In a move to support Taiwan, which faces rising Chinese pressure, a group of US lawmakers landed on the island on Thursday for a surprise visit. This group of six lawmakers also included the chairman of the U.S. Senate Foreign Relations Committee Bob Menendez and senior Republican Senator Lindsey Graham.

While the United States does not hold any formal relations with Taiwan, it still remains as a crucial international backer in addition to being an arms supplier. The democratically governed island has been encouraged and comforted on numerous occasions by the constant support from the United States.

: People’s Republic of China and Republic of China (Taiwan).
: People’s Republic of China and Republic of China (Taiwan). Wikimedia Commons

The Biden administration has frequently mentioned its "rock-solid" allegiance to Taiwan, which has led to sour the already poor relations with its Chinese counterpart. The lawmakers were greeted by the Taiwanese Foreign Minister Joseph Wu as they arrived at Taipei's downtown Songshan airport on a U.S. Air Force aircraft.

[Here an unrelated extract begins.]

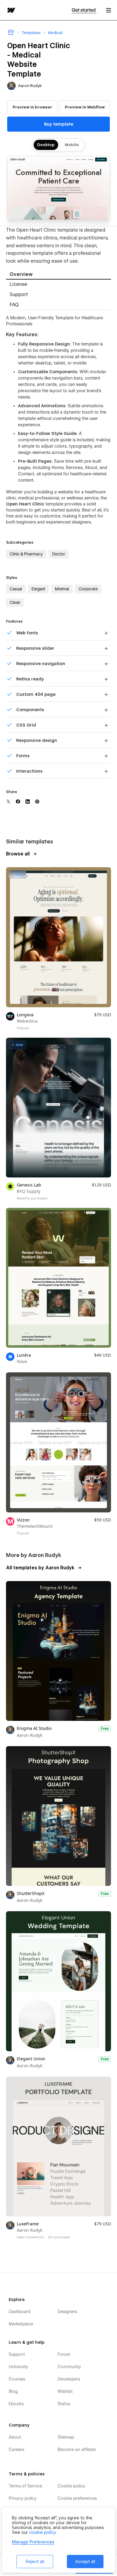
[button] (108, 10)
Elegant (38, 588)
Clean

In an effort to rankle China this visit is believed to be the result of the renaming of Taiwan's de facto embassy in Washington as the "Taiwan Representative Office." Earlier this year a bipartisan group of U.S. lawmakers proposed matching bills in the Senate and House of Representatives which required the United States to negotiate the renaming.

The Democratic chairman of the Senate Foreign Relations Committee Bob Menendez sponsored the Senate bill along with Republican Senator Marco Rubio, led by Republican John Curtis and Democrat Chris Pappas on the House version.

A double rainbow is seen behind Taiwanese flag during the National Day celebrations in Taipei, Taiwan, October 10, 2017. Reuters

The office is currently referred to as the Taipei Economic and Cultural Representative Office (TECRO), utilizing the name of the island's capital city. If these changes are made official, any change in the office's name could serve as an example for smaller countries to take similar steps to increase engagement with Taiwan, which the Chinese claim their own territory.

On their two-day visit the group is scheduled to meet Taiwanese President Tsai Ing-wen on Friday morning. "The Presidential Office looks forward to continuing to deepen the Taiwan-US partnership through this face-to-face exchange, and continuing to work together to contribute to global and regional peace, stability, prosperity and development," Presidential Office spokesman Xavier Chang said in a statement.

He later added that the surprise visit stands as evidence to the "rock solid" nature of Taiwan-U.S. relations and displays the bipartisan U.S. support for Taiwan.